Second, UNRWA should stop financing the outrageous apartheid in the West Bank and Gaza—not the nonexistent “Israeli apartheid,” but the very real one imposed on Palestinian refugees by the Palestinian Authority.

After all, the P.A. styles itself the State of Palestine, and has been recognized as such by the U.N. General Assembly and 135 member states. That recognition has enabled it to join U.N. agencies like UNESCO and non-U.N. agencies like the International Criminal Court.

But if you thought a Palestinian state would alleviate the suffering of Palestinian refugees, think again. Like Jordan, the P.A. refuses to provide services to either the 800,000 registered refugees in the West Bank or the 1.3 million in Gaza. In other words, based on the P.A.’s self-reported population of 4.9 million, it’s refusing to provide services to a whopping 43 percent of the residents of its putative state.

These 2.1 million “refugees” live in 27 designated camps. They attend special UNRWA schools and health clinics, instead of the regular Palestinian ones. And senior P.A. officials have said explicitly that they are not and never will be entitled to citizenship in the Palestinian state.

Given that most of the world recognizes the existence of a State of Palestine, it’s ridiculous that 2.1 million Palestinians living in it should still be considered refugees. But it’s also unfair to the “refugees” themselves, who are denied the right to integrate into what’s ostensibly their own country.
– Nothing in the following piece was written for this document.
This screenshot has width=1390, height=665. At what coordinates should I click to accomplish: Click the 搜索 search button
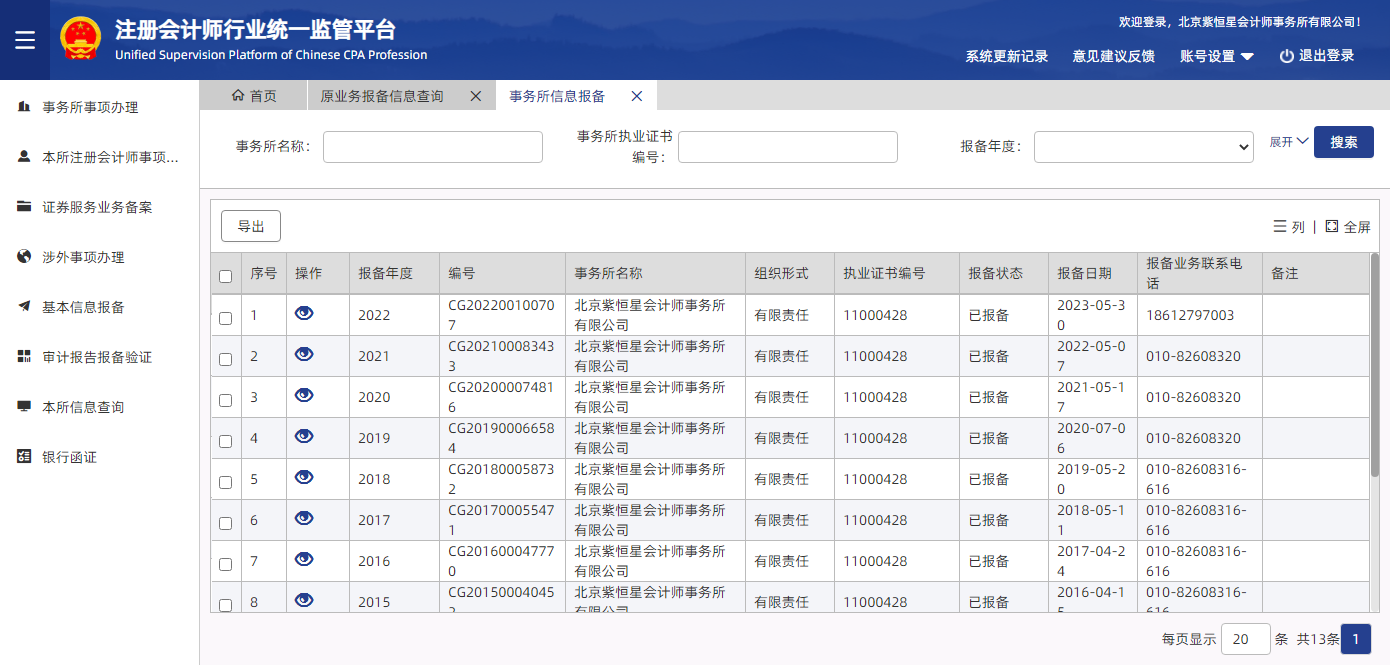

And indeed, they abhor this situation. “The P.A. refuses to invest here because they claim it is the responsibility of UNRWA and the U.N.,” one refugee camp resident told the Times of Israel in 2014. “So we get screwed. We have been abandoned. The P.A. supports the residents of the cities and villages. But it ignores us.”

Thus, by beginning a gradual handover of services to the P.A., UNRWA could save money while also helping 2.1 million Palestinians.

The status quo is also bad for Israel—and not just because of the anti-Israel incitement taught in UNRWA schools and Palestinians’ use of UNRWA facilities as weapons depots. By denying Palestinians the ability to assimilate into Jordan and the P.A., UNRWA effectively tells them that “returning” to Israel is their only hope of escaping refugee status. Nurturing such fantasies of mass relocation merely perpetuates the Palestinian-Israeli conflict; peace is obviously impossible if Palestinians condition it on turning Israel into a Palestinian-majority state.

Yet the status quo is even worse for millions of Palestinian “refugees,” who are forced into dead-end lives with no hope of ever integrating into the places they should be able to call home.

Admittedly, there’s no guarantee that UNRWA will implement constructive reforms; it might instead slash essential services to blackmail the world into coughing up more money. But even in this worst-case scenario, at least America will no longer be propping up UNRWA’s shameful apartheid system and its perpetuation of the Palestinian-Israeli conflict. If European or Arab countries want this abomination to continue, let their taxpayers fund it.

There’s also a risk that even constructive reforms could produce enough short-term pain to provoke violence. But Israelis understand that sometimes, you have to do what’s right, even if it comes with a price. That’s why, in a poll published just last week, 69 percent of Jewish Israelis said the U.S. Embassy should move to Jerusalem in May as planned, despite the fact that most believed the move would spark violence.

UNRWA reform is no less critical. And after 70 years of stasis, it’s clear nothing short of a financial crisis has any chance of bringing it about.

Evelyn Gordon is a journalist and commentator living in Israel.